» **Exercise data**
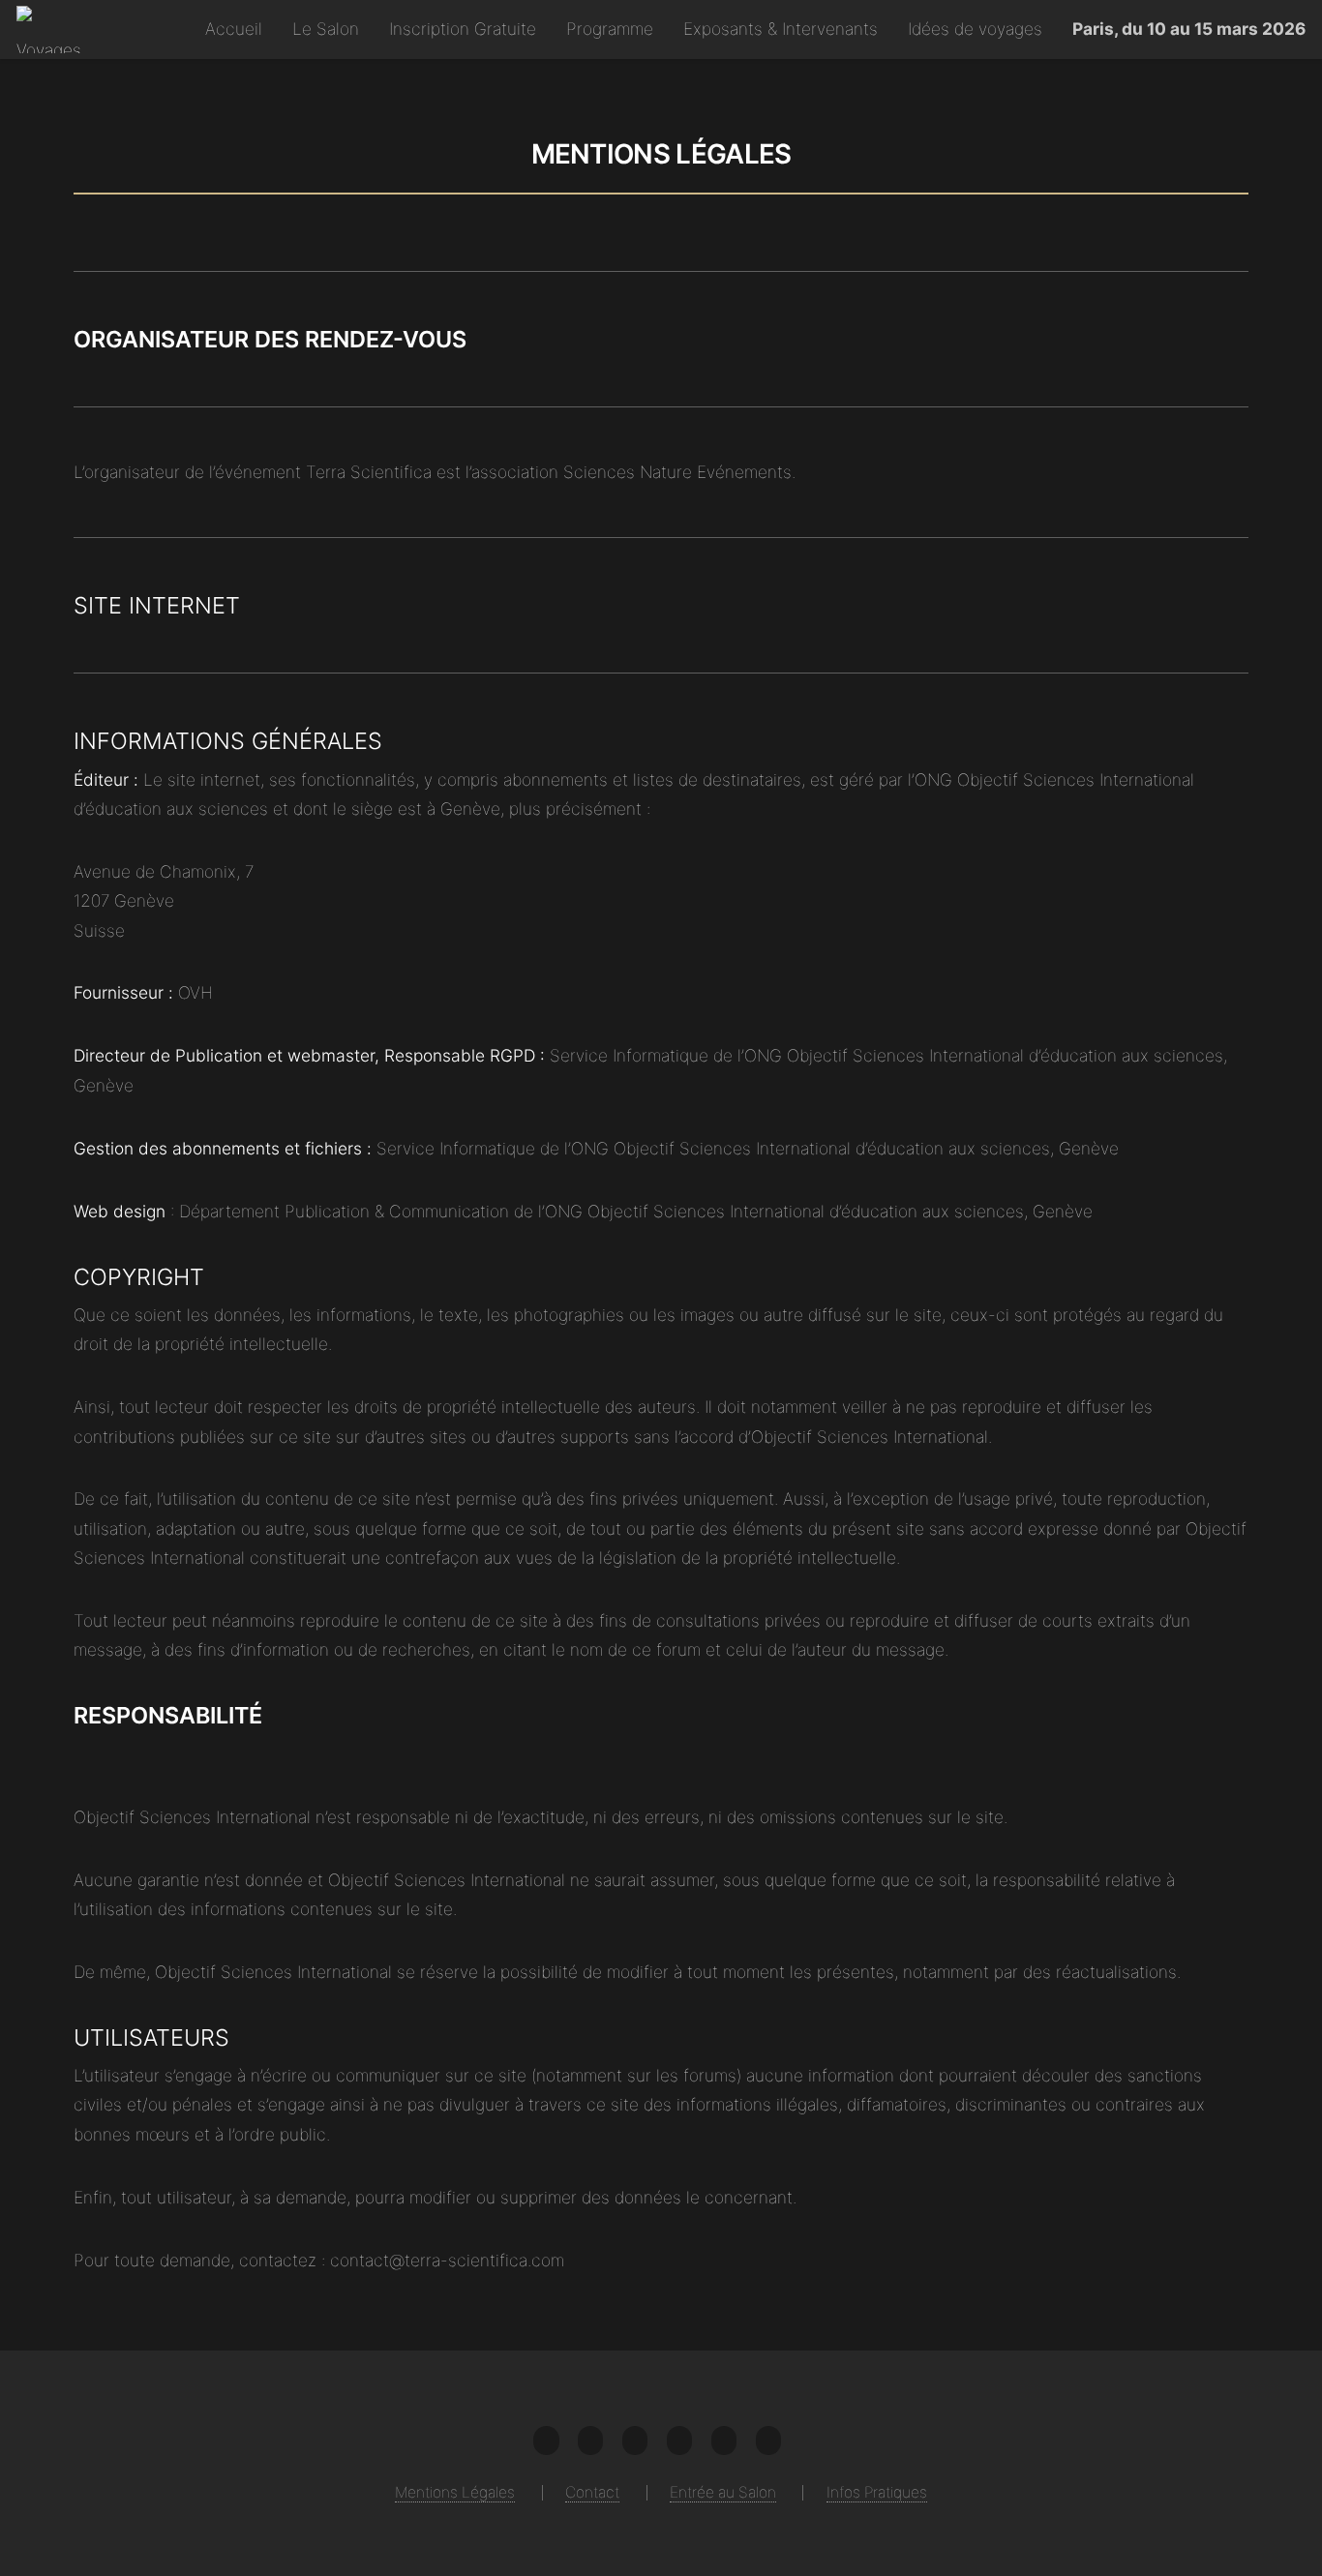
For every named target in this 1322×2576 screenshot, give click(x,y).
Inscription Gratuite (462, 28)
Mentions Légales (455, 2492)
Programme (609, 28)
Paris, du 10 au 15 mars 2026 (1189, 28)
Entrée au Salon (723, 2492)
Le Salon (325, 28)
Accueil (233, 28)
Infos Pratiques (876, 2492)
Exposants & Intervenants (780, 28)
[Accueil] (54, 29)
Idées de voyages (975, 28)
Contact (592, 2492)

» **Task goal**
When you copy the listing, keep every line exactly as it is but leave out all images.

» **Task solution**
For every named target in this 1322×2576 screenshot, give click(x,y).
Inscription Gratuite (462, 28)
Mentions Légales (455, 2492)
Programme (609, 28)
Paris, du 10 au 15 mars 2026 (1189, 28)
Entrée au Salon (723, 2492)
Le Salon (325, 28)
Accueil (233, 28)
Infos Pratiques (876, 2492)
Exposants & Intervenants (780, 28)
[Accueil] (54, 29)
Idées de voyages (975, 28)
Contact (592, 2492)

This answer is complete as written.